At best, the reason for these shifts are just to further press the school districts to re-open.  State officials have even pointed to this being a big reason for why the change is being made, because they feel there is next to no spread from school districts.  Ok, let's check the state's reporting on clusters.  The clusters can be ranked into a few grandaunts.  There's the groups of people who live together, ie, Household, Long Term Care Facilities, Corrections, and Senior Living.  Not surprisingly, these all are part of the top 2 gradients with the first two making up the first gradient with 8,972 and 1,140 cases respectively and the next two being part of the gradient that is 100-130 cases and also includes 24/7 Congregate Settings, Places Of Worship, and Child Care.  The third gradient, I would say is 70-99 and includes Hospitals, Industrial Settings, K-12 Schools, Organized Athletics/Camps, Restaurants & Food Courts, and Social Gatherings.  I would split the rest of the classifications as containing 3 more gradients: 5-12 cases (containing 4 settings), and 25-39 containing 3 settings), and 59-61 (containing 2 settings, including Colleges & Universities).

The state has long claimed that social gatherings are the main driving factor of increased cases, but with 84 cases in the last couple weeks coming from Social Gatherings clusters and 75 coming from K-12 Schools, this tale doesn't really hold water.  The number of new clusters in the last month for K-12 Schools is higher, at 19, than the number for Social Gatherings, 13.  The risk of K-12 Schools has always been that it is yet another network for the virus to move through, where it transmit between workers and between students and work its way back to their households where it would infect even more people.  The simple facts that K-12 Schools is in the 3rd highest of 6 gradients, and in order of confirmed cases in the last month is 11th of 22 settings and in terms of number of new clusters in the last month is 7th of the same 22 settings suggests that the story that K-12 Schools is not a source of spread is simply a lie the state is telling us.  

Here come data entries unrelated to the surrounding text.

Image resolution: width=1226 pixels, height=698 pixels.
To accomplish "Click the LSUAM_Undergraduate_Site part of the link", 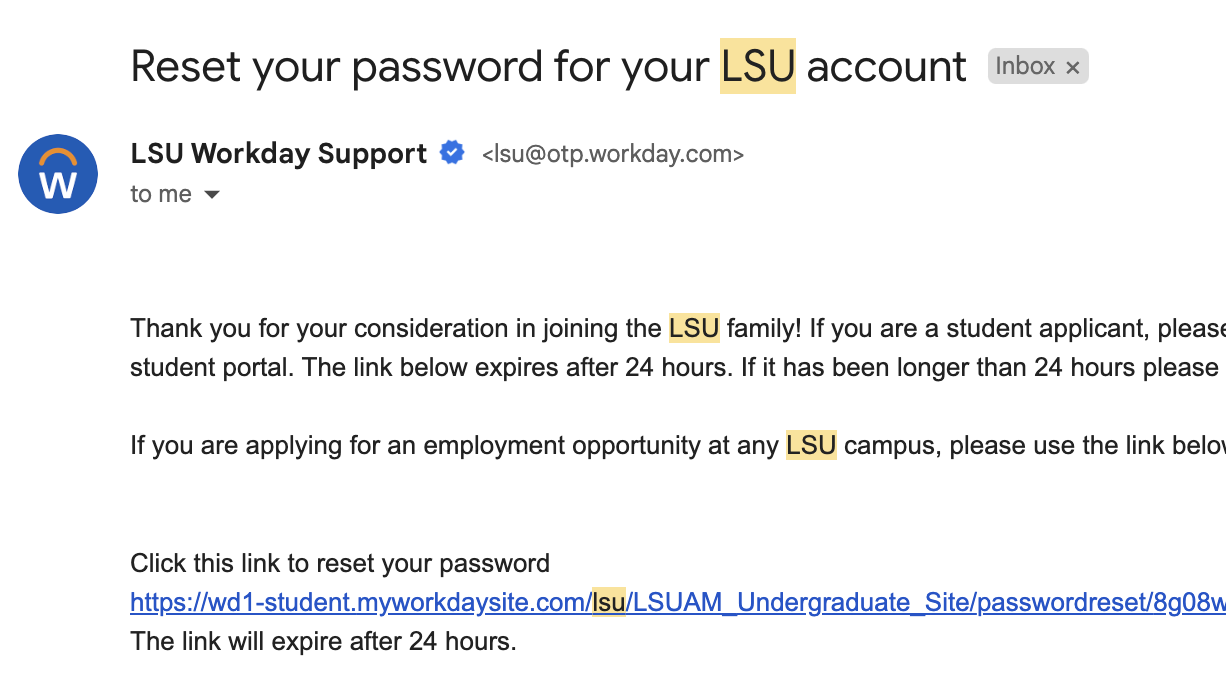I will click(800, 603).
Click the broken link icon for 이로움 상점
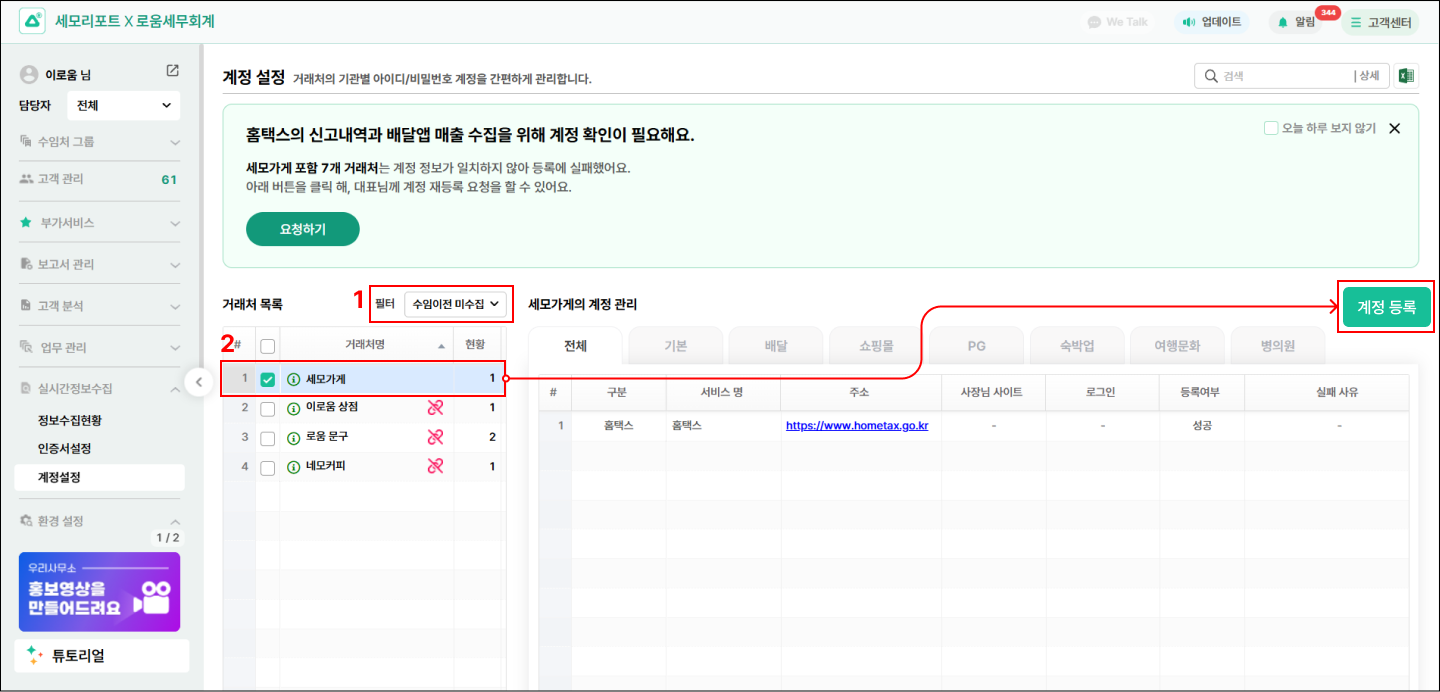1440x692 pixels. click(435, 408)
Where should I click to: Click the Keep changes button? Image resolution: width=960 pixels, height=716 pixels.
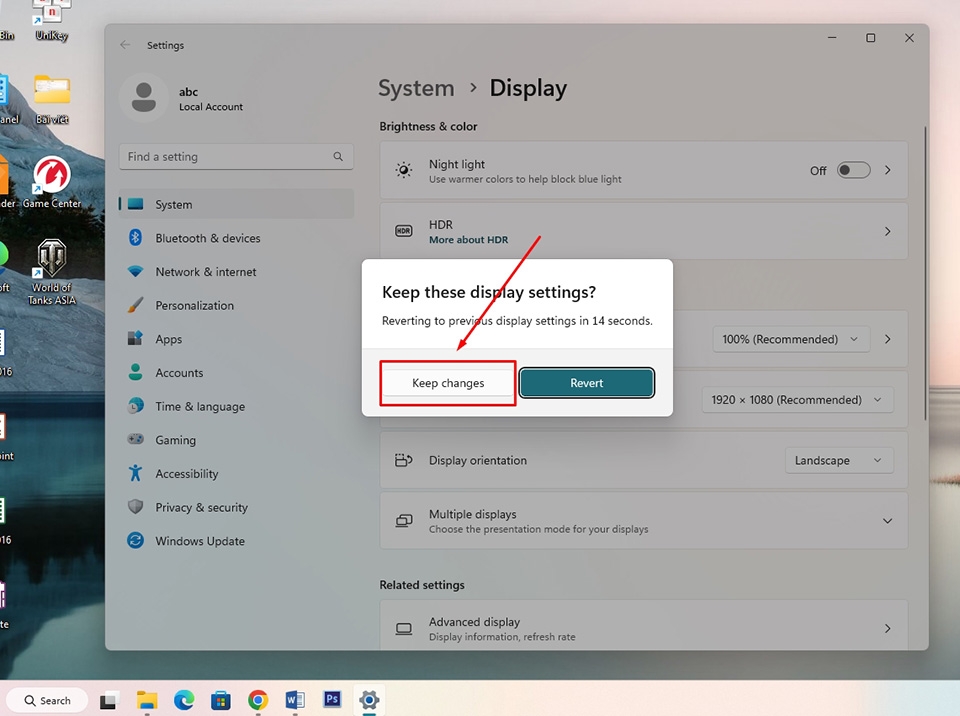coord(447,383)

So... the best possible explanation is that the state is misleading the populace into thinking that we're in a better situation than we are because they REALLY want school districts to get back to in-person schooling (even though there is little to no evidence that those schools won't spread COVID-19).  The more likely scenario is that they want to limit the government oversight of the situation and claim that they're doing a good job and the ability to apply even greater pressure on schools is just a super-happy coincidence.  The result, however, is that people will see the situation as less critical and therefore engage in more risky behavior and therefore will likely further spread this disease.  This came the same week as the state increased the strictness of their mask mandate (yes, we had one before but we didn't enforce it... and it's still something to watch whether we will enforce it now) and gave something of a curfew (because people eating at restaurants before 9:30pm spread COVID-19 less than those eating in restaurants after 9:30pm?).  These actions can be seen as pretending to do something while actively engaging in a misinformation campaign.

And the misinformation campaign results not only in the spread increasing but also increasing the political pressure to not do anything to protect people and, in fact, to re-open further, making it harder for anyone that might actually want to prevent the spread from enacting anything to do so.

Make no mistake about it, Gov Baker is intentionally misleading the public and actively engaging in some b.s. that shows he does not have his constituents health and well-being as his top priority.